Travelpro’s measurement work, done in partnership with Fospha, surfaced something performance marketers often miss: paid media’s influence does not stop at the DTC checkout. Incremental lift was showing up in Amazon sales and other eCommerce platforms too, connecting upper-funnel spend to a channel many brands track entirely separately.


Travelpro’s experience reflects a core measurement gap Fospha addresses directly. Last-click attribution systematically undervalues upper-funnel channels like Snapchat, which often drive awareness and intent that converts across multiple touchpoints rather than in a single session. Fospha’s Halo product measures paid media’s impact on marketplace sales including Amazon — which is precisely what Kaylie described: a 70% ROAS uplift only visible once cross-channel incrementality was properly accounted for.


What incrementality testing confirmed was that the new customers coming through Snapchat were genuinely new. “The incrementality showed that we were not just cannibalizing consumers who were already going to convert,” Kaylie said. “That was quite eye-opening. It really changed our philosophy on upper-funnel marketing – realizing that you can actually measure it, and properly attribute return on investment.”

That clarity, she noted, was “incredibly valuable to leadership.” The internal case for upper-funnel investment often stalls not because leadership is opposed in principle, but because no one has shown them numbers they trust.

The Snapchat Audience Was Different

Beyond the attribution findings, Snapchat itself delivered something Travelpro had not expected: a meaningfully different consumer profile. “We quickly realized we were attracting a completely different type of consumer,” Kaylie said. The content that worked was low-fidelity and easy to produce, which also made it easier to repurpose across other channels.

The audience fit mattered strategically. Younger families represent a demographic Travelpro is actively trying to reach – people whose travel habits are forming, whose purchase decisions are not yet locked in, and who could become long-term customers if the brand shows up early enough. Snapchat, in Travelpro’s experience, was where that audience actually was.

The pendulum question — brand building versus performance — does not have a clean answer for Kaylie. She described a rough 70-30 lean toward performance, reflecting Travelpro’s heritage as a product-led brand. But she was clear that the emotional dimension of the product matters and cannot be optimized away.

“People genuinely care about and love our brand,” she said. “They want to stay connected to it.”
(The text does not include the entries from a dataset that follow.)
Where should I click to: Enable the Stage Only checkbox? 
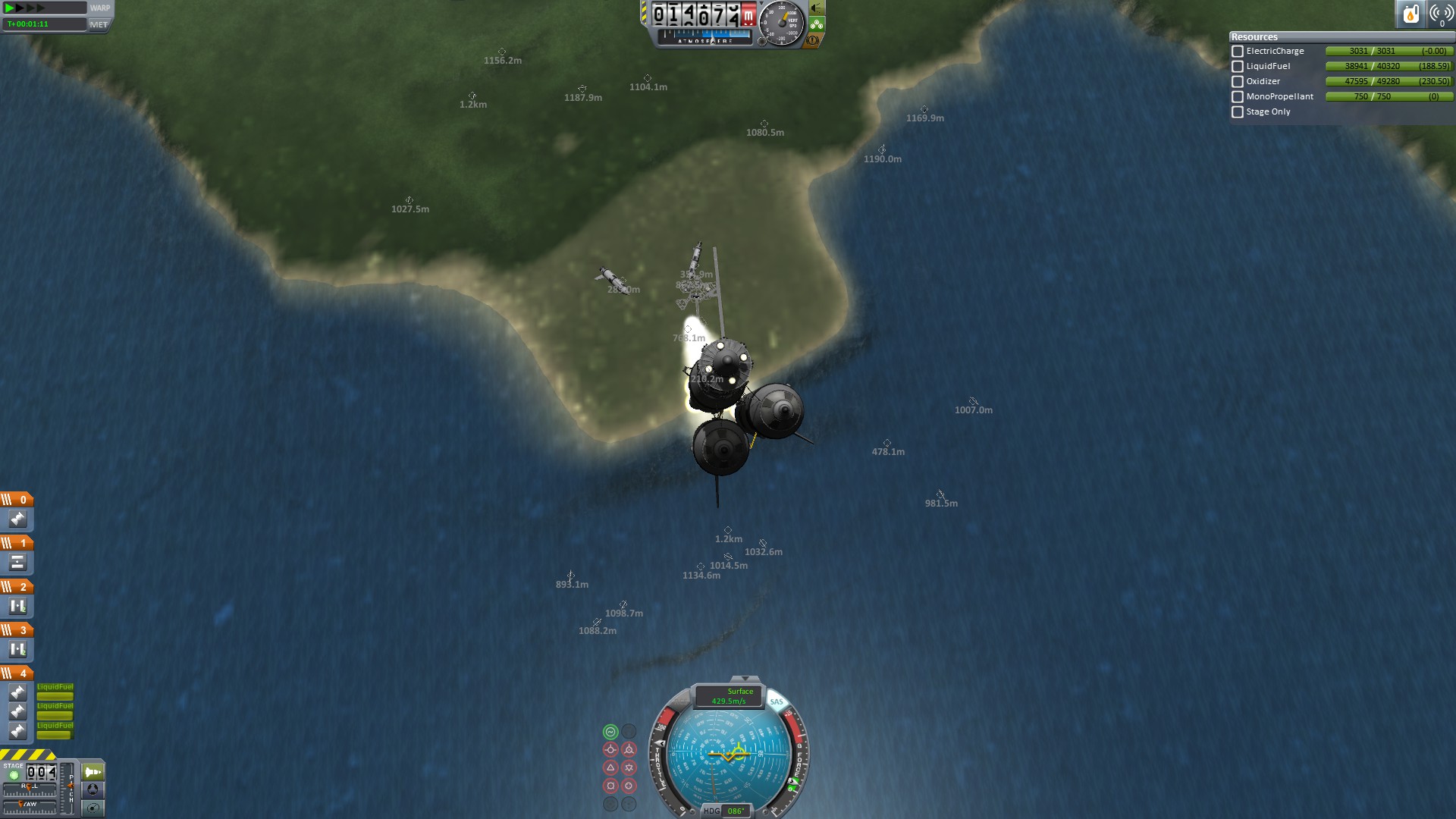(x=1238, y=112)
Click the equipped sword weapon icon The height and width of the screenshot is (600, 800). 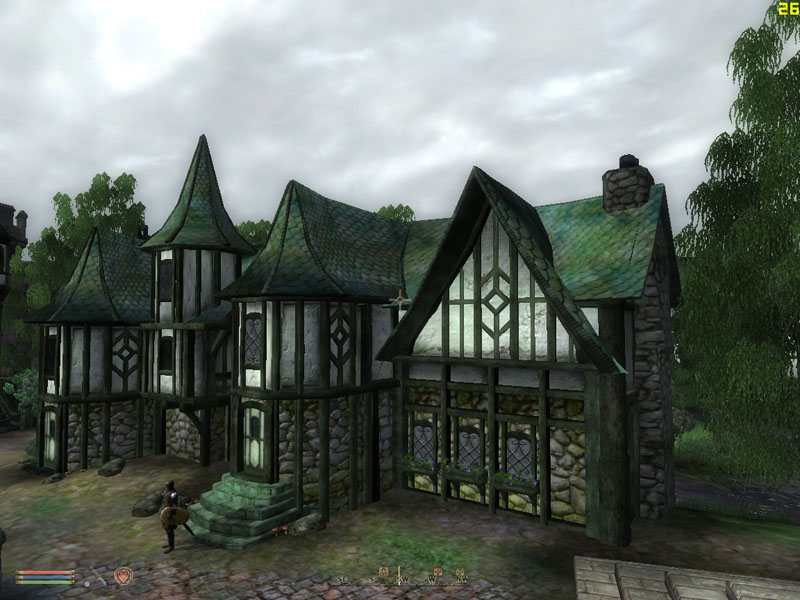coord(96,576)
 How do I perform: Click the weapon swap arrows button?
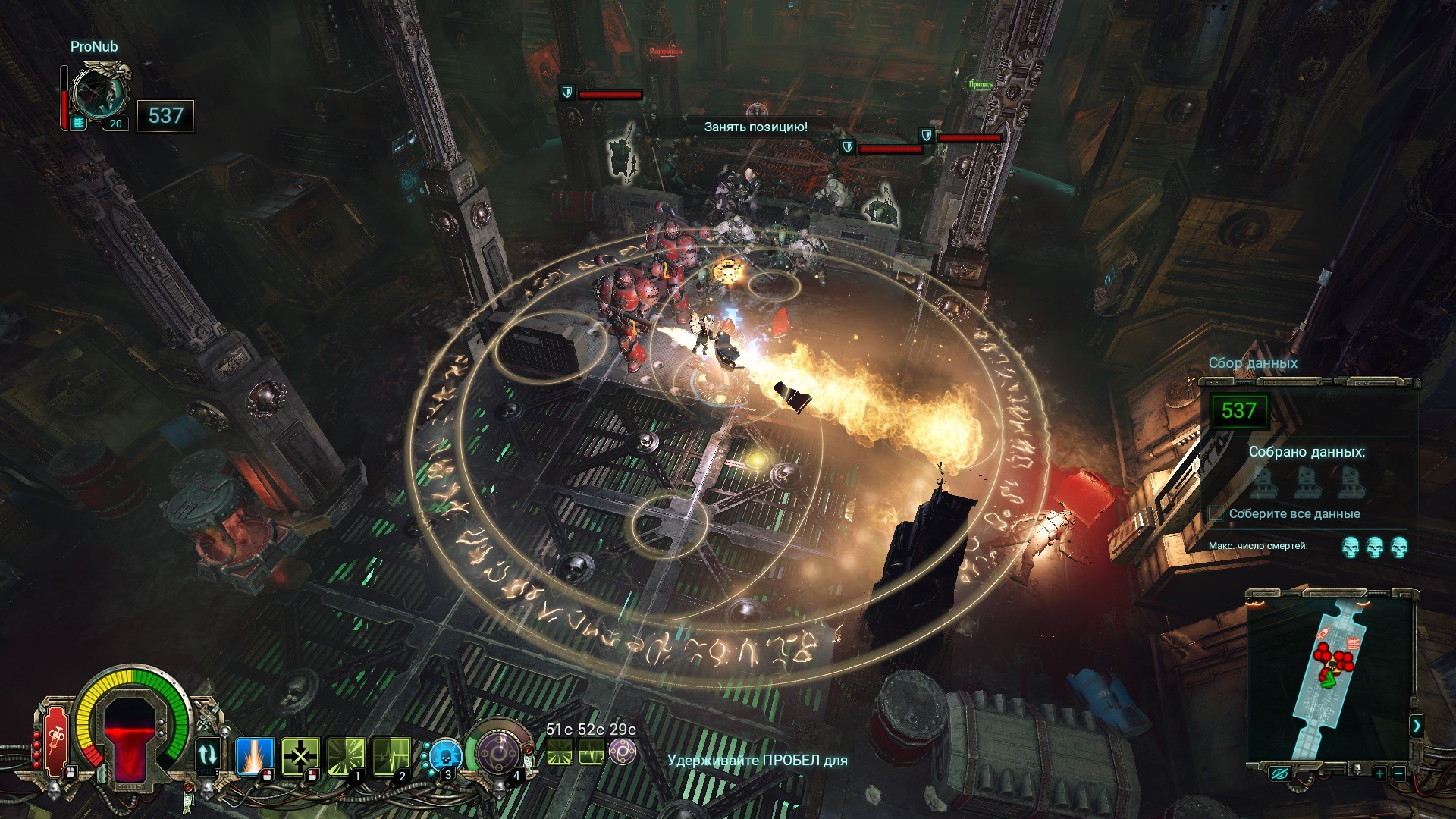[x=208, y=755]
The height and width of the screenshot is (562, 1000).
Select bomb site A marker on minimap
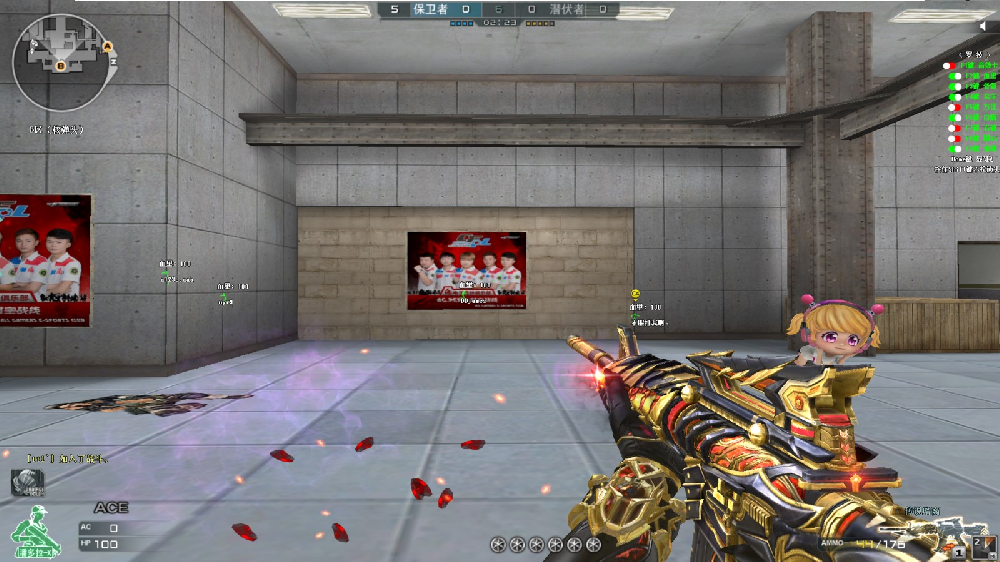click(107, 46)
A Legacy Brand Earns Its Next Audience

The through-line of Kaylie’s approach is less about any single channel decision and more about sequencing: understand the consumer journey first, then identify where the brand is absent and what it would take to show up meaningfully. Her framing of the team’s current priority:

“Authentically getting our product in the hands of people who are really going to share, rather than top-down.”

For a brand that built its reputation through professional word-of-mouth, that instinct is familiar. The execution, in an era of Snapchat pilots, incrementality models, and full-funnel measurement, looks very different from what it did a decade ago.

A hundred years of brand equity is not a marketing strategy. What Travelpro is building now is the infrastructure to convert that heritage into something the next generation actually encounters before they are standing in an airport, bag in hand, too late to be a new customer.